I'm planing on setting up an el natural tank this week and I was wondering if it would be a good idea to get some mts's for it at some point. I figured they would be good for mixing the fish waste into the substrate but I don't know if they would mix the sand and soil together. What do you think?


----------



## Rusalka (Jun 11, 2008)

MTS are always a good idea - they will definitely mix your sand and soil together. But it's a small sacrifice for a nicely aerated substrate! Have fun!


----------



## MagpieTear (Jan 25, 2009)

I'll send you a few pounds of them if you cover postage... 

Little buggers are very handy, but if you overfeed your fish by one flake of food a week, you'll have a lot of MTS. Still, I'm quite glad I have them, they work the substrate quite well.


----------



## KraKen (Jul 17, 2008)

Great!
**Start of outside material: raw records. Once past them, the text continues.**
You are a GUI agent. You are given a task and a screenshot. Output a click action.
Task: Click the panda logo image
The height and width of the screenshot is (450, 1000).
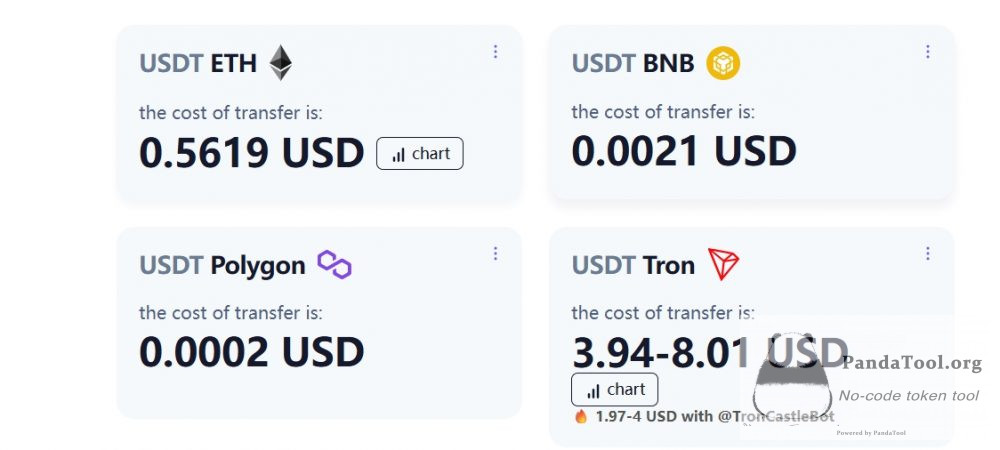(x=793, y=376)
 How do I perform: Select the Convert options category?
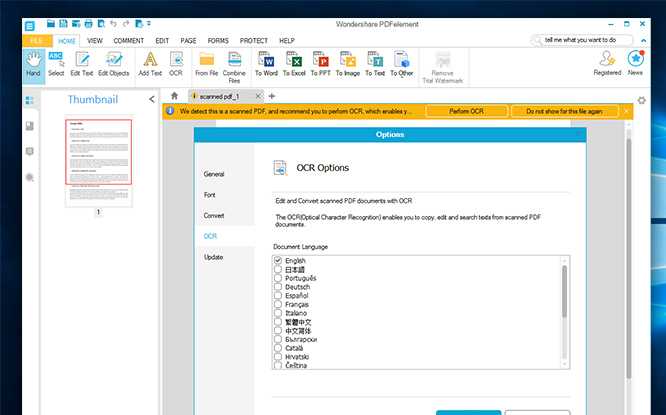[x=214, y=215]
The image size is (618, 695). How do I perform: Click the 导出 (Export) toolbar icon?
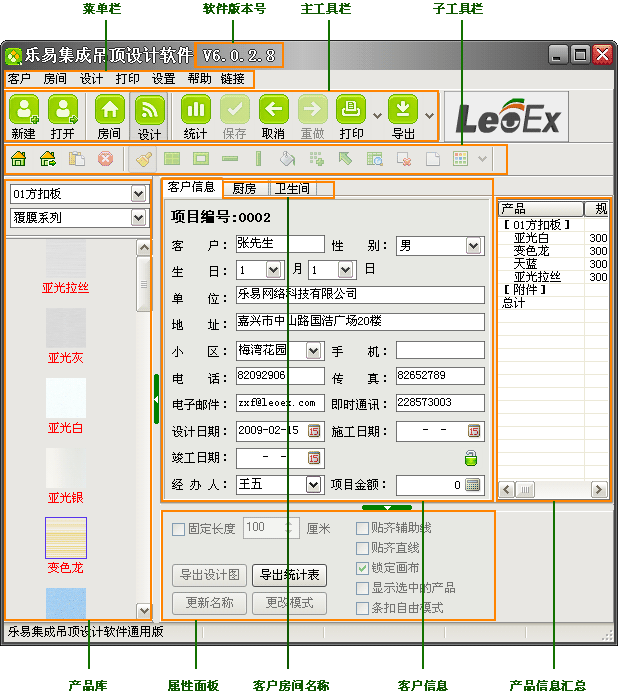pos(403,110)
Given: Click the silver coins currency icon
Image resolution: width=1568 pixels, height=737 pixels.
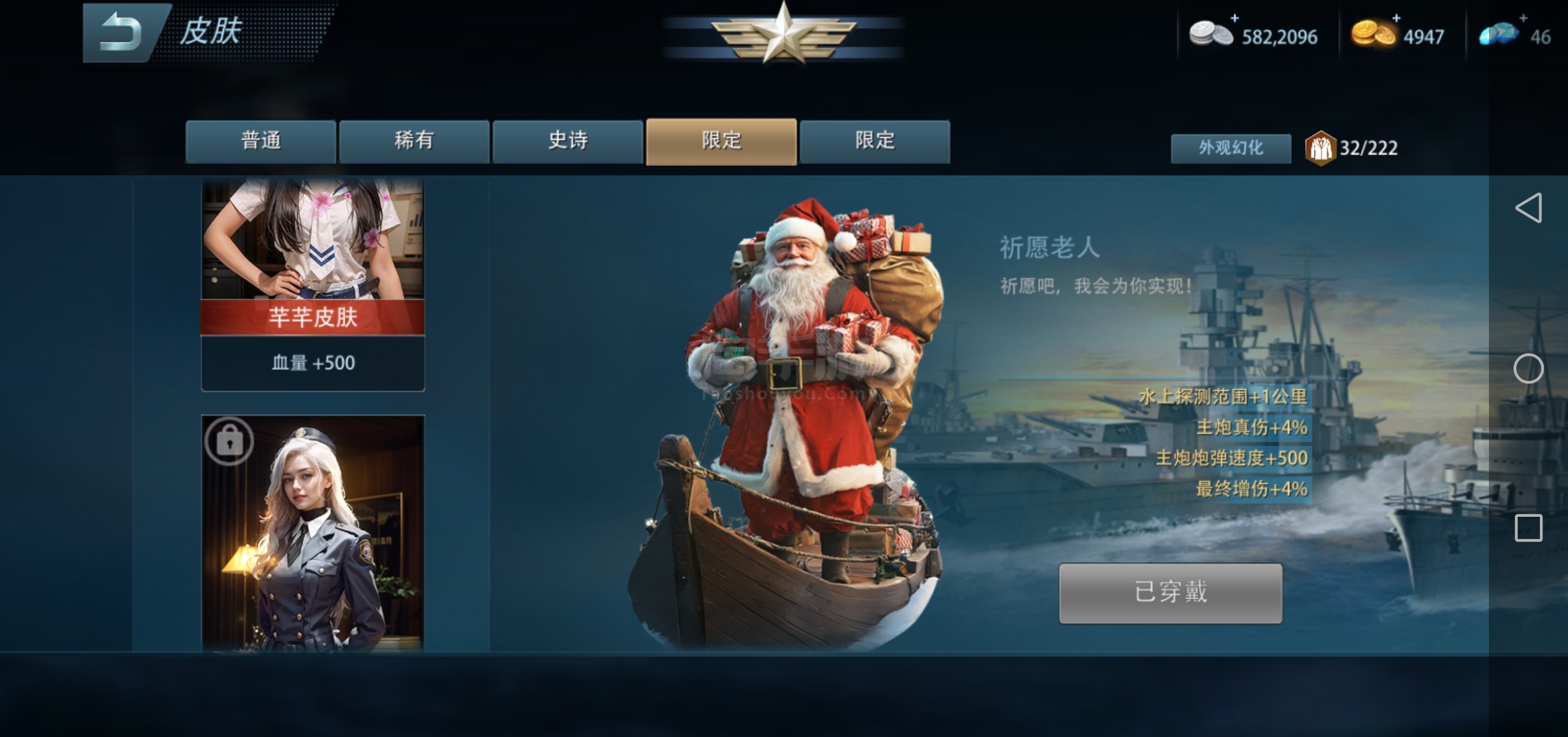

Thanks for the help.

MagpieTear, I'd like to take you up on that offer. wow, a couple of pounds... You must have a lot of snails:jaw:


----------



## tames (Apr 18, 2008)

Just an interesting note.

The MTS do great in soil tanks, and OK in gravel only tanks. I have one tank that has the Eco-Complete substrate in it. The MTS will NOT burrow down. I don't know why. I have many many of them all over the tank, but none in the substrate. In my soil-based tanks, I hardly ever see them when the lights are on.


----------



## brownietrout (Feb 5, 2009)

I recently set up a 10 gallon with an eco complete substrata and aquarium sand top on it. I threw in a couple of MTS and they seemed fine for the first few days but now are on top of the sand dead. I checked all my parameters and everything is good. Don't know what killed them. I didn't have any fish in the tank, maybe no food for them? Wish I knew.


----------



## MagpieTear (Jan 25, 2009)

I recently read somewhere that they don't agree with fresh eco-complete, not sure how accurate that is though (Must be true, I read it on the interwebz!)


----------



## brownietrout (Feb 5, 2009)

well mine sure didn't do well! Must be true  will try again at a later date


----------



## dwalstad (Apr 14, 2006)

MTS are nice, but I wouldn't consider them absolutely essential for NPTs.


----------



## mommyeireanne (Oct 24, 2007)

I'm retracting my previous comment. I may be projecting my own concern about iron dosing, because I have heard "inverts don't like metals in the water, especially copper" so much. I didn't have any problem with my MTS when I used Eco Complete in a 10g. sorry.


----------



## eco-mod (Oct 19, 2007)

I've had no problems with MTS in eco-complete. I guess it was maybe a week or two after setup that I put them in with the newly placed plants, but like I said, no problems. Must be with very early setup that the problems are occurring.


----------